Hi all, total newbie to these forums, am here out of desperation more than anything else. I need 10 purple bugs and 15 navy bugs, my last 4 lots of pink flowers have yeilded a total of 5 bugs! My friend code is 0955-1079-456, any help would be greatly appreciated!


----------



## bloosmarti (Mar 7, 2018)

Thanks to those that have added me so far, I now only need 6 purple and 12 navy! Thanks in advance to anyone else who contributes!


----------



## bloosmarti (Mar 8, 2018)

Thank you SO much for your help so far guys, all I need now is 3 more navy bugs and I'm done! So so grateful for all your help!


----------



## Charmed (Mar 8, 2018)

I'll add you and help out!


----------



## bloosmarti (Mar 8, 2018)

I can't thank you guys enough!

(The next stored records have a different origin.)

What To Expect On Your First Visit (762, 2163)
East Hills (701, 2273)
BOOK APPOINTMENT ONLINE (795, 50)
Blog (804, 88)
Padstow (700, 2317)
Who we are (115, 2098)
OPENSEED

The only reward I haven't got is the last navy one, and I think I can cope without a sparkle stone! I'm so happy, you guys have been so kind!


----------



## madzilla84 (Mar 8, 2018)

If anyone has any navys to share I still need 15 (a friend dropped off 3 but I caught none)! I'm on 3916 555 5190. Happy to share back if I catch any!!


----------



## Vizionari (Mar 8, 2018)

I need help with Navy and purple bugs, ID is 8687-9314-340. I'll try to share back asap


----------